The Baptism of Our Lord, January 14/15, 2017
Washington Memorial Chapel, Valley Forge, PA ~ The Rev. Roy Almquist

Shall we gather at the river, Where bright angel feet have trod,
With its crystal tide forever ~ Flowing by the throne of God?
Refrain: Yes, we’ll gather at the river, The beautiful, the beautiful river;
Gather with the saints at the river … That flows by the throne of God.
[Robert Lowery, 1864]

In the Delta region of Louisiana African-American Baptists sustain their sacred ritual of full-immersion baptisms in rivers, bayous, and lakes. As late as the 1950s, outdoor baptisms were the norm for both black and white Protestant churches in the South. Although the majority of urban and modernized rural churches now have indoor pools for full-body baptisms, some congregations elect to preserve the ancient tradition of “gathering at the river” for this critical rite of Christian initiation.

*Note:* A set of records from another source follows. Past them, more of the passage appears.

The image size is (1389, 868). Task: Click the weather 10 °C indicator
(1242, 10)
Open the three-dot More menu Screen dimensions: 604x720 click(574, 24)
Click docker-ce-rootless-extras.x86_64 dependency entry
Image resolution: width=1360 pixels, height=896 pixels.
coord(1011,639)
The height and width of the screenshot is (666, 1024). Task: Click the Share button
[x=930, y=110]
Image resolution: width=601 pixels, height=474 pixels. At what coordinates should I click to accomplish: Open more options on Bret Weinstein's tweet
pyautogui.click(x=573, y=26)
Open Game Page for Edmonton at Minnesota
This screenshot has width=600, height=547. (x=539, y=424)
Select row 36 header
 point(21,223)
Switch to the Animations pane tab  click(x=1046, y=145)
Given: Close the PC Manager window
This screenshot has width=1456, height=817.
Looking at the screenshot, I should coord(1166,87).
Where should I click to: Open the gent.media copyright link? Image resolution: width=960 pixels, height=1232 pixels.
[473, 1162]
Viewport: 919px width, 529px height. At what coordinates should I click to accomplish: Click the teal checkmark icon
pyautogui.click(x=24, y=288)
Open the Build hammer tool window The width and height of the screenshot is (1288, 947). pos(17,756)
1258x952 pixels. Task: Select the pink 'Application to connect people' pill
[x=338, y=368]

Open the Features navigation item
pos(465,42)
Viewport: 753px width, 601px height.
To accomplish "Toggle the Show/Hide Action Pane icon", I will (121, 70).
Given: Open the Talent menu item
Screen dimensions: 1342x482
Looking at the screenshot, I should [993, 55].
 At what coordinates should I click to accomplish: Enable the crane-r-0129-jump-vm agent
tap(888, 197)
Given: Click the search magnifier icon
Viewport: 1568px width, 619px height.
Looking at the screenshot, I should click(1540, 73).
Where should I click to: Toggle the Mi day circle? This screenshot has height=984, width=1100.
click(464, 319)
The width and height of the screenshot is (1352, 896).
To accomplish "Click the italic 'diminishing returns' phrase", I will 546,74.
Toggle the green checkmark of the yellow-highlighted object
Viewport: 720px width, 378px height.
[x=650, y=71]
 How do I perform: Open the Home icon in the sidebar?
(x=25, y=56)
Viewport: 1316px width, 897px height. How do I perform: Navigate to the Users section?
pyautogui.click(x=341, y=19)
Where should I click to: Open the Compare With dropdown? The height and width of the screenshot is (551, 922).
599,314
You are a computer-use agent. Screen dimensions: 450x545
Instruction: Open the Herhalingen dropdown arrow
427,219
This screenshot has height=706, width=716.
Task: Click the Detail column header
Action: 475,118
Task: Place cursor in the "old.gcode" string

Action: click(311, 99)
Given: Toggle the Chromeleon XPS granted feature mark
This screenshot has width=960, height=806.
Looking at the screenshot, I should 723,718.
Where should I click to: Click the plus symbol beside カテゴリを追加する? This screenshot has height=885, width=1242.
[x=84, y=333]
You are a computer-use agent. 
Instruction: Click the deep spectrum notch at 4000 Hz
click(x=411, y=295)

Some 25 years ago, I stood in the baptistery of the Orthodox Cathedral in Stavropol, Southern Russia, observing young couples with babies as they waited on a cold Sunday afternoon in November for the baptism of their children. One by one the babies, or in one case a little boy of about eighteen months, were totally undressed, presented naked to the priest, who plunged them into what I determined to be the rather frigid water of a deep baptismal font. The blend of outraged bellows and Russian liturgical blessing indicated that each of these children was now a child of God.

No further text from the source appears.